1. La Genericità del Motivo sulla Motivazione
Il primo motivo di ricorso, che criticava l’insufficienza della motivazione sulla pena, è stato giudicato troppo vago. Per la Cassazione, non è sufficiente lamentare una motivazione carente; è necessario indicare specificamente quali aspetti della decisione siano illogici o contraddittori. Una censura generica, che non si confronta puntualmente con le argomentazioni della sentenza impugnata, non può essere accolta.
2. La Richiesta di Applicazione della Pena Minima
Il secondo motivo, con cui si chiedeva l’applicazione della pena nel minimo, è stato considerato una richiesta non argomentata e non proponibile in sede di legittimità. La Cassazione non è un terzo grado di giudizio sul merito e non può sostituire la propria valutazione a quella dei giudici di appello sulla congruità della pena. La Corte ha inoltre evidenziato che la sentenza d’appello aveva fornito una motivazione adeguata, giudicando la pena congrua e non modificabile in ragione delle specifiche modalità della condotta e, soprattutto, della “personalità negativa dell’imputata, gravata da plurimi precedenti”. Questo elemento è stato decisivo nel giustificare una pena superiore al minimo.
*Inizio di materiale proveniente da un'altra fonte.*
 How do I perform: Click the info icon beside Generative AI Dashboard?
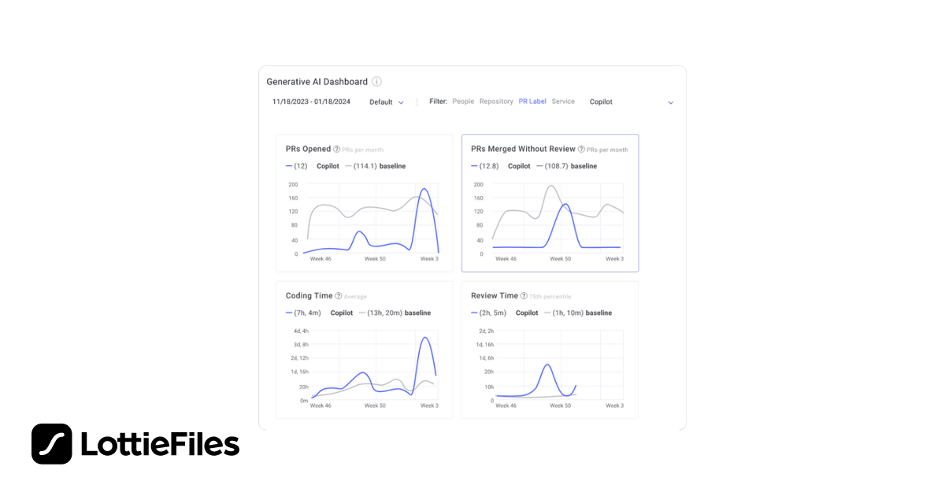tap(376, 82)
Conclusioni: Le Conseguenze di un Ricorso Generico
La pronuncia in commento ribadisce un principio cardine del processo penale: un ricorso per cassazione deve essere specifico, altrimenti è destinato all’inammissibilità. La conseguenza diretta di questa declaratoria non è solo la conferma della condanna, ma anche l’imposizione di ulteriori sanzioni pecuniarie. Nel caso di specie, la ricorrente è stata condannata al pagamento delle spese processuali e al versamento di una somma di tremila euro in favore della cassa delle ammende. Questa ordinanza serve da monito: l’accesso alla giustizia di legittimità richiede rigore e precisione nella formulazione delle censure, pena la vanificazione del tentativo di impugnazione e l’aggravio dei costi processuali.
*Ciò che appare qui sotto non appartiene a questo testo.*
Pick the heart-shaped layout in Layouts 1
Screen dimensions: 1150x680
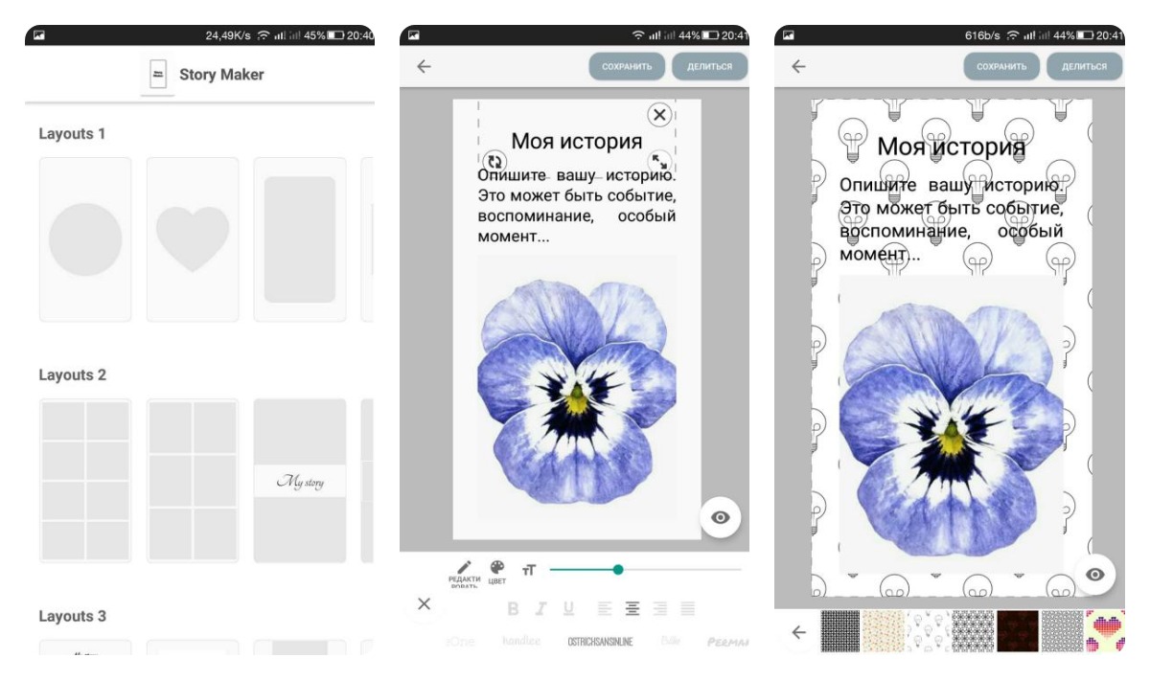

Perché il ricorso è stato dichiarato inammissibile?
Il ricorso è stato dichiarato inammissibile per l’assoluta genericità e la manifesta infondatezza dei motivi presentati, i quali non contestavano in modo specifico le argomentazioni della sentenza impugnata.
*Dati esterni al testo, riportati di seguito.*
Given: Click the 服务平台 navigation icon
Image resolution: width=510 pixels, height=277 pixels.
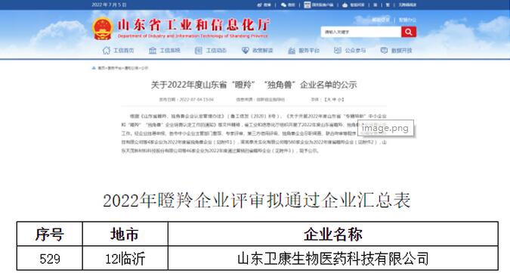Looking at the screenshot, I should click(292, 51).
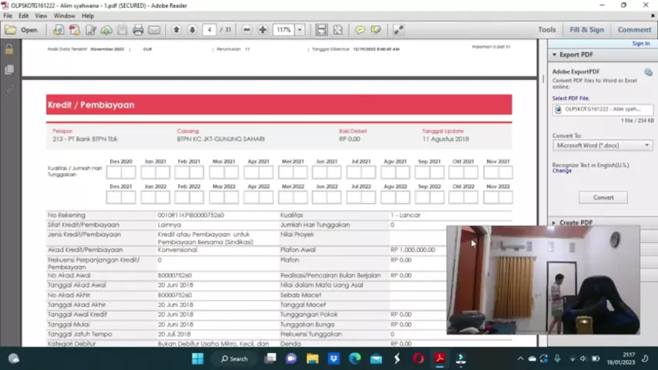Click the Print icon in the toolbar
The width and height of the screenshot is (658, 370).
(138, 30)
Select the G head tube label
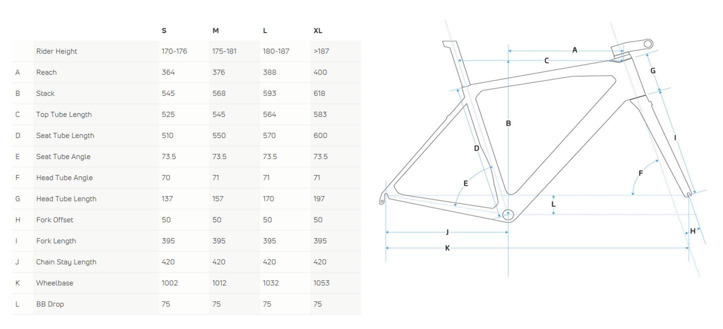This screenshot has height=329, width=723. [x=653, y=71]
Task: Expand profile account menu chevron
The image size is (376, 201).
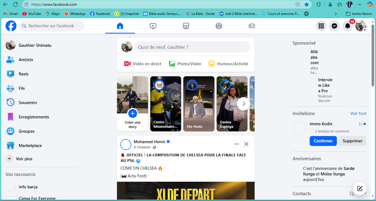Action: pyautogui.click(x=366, y=29)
Cosa ha stabilito la Cassazione riguardo alla richiesta di applicare la pena minima?
La Corte ha stabilito che la richiesta di applicazione della pena minima si risolveva in una richiesta non argomentata e non deducibile in sede di legittimità, specialmente a fronte di una motivazione della Corte d’Appello che riteneva la pena congrua in base alla condotta e ai precedenti penali dell’imputata.
Quali sono state le conseguenze economiche per la ricorrente a seguito della dichiarazione di inammissibilità?
La ricorrente è stata condannata al pagamento delle spese processuali e al versamento di una somma di tremila euro in favore della cassa delle ammende.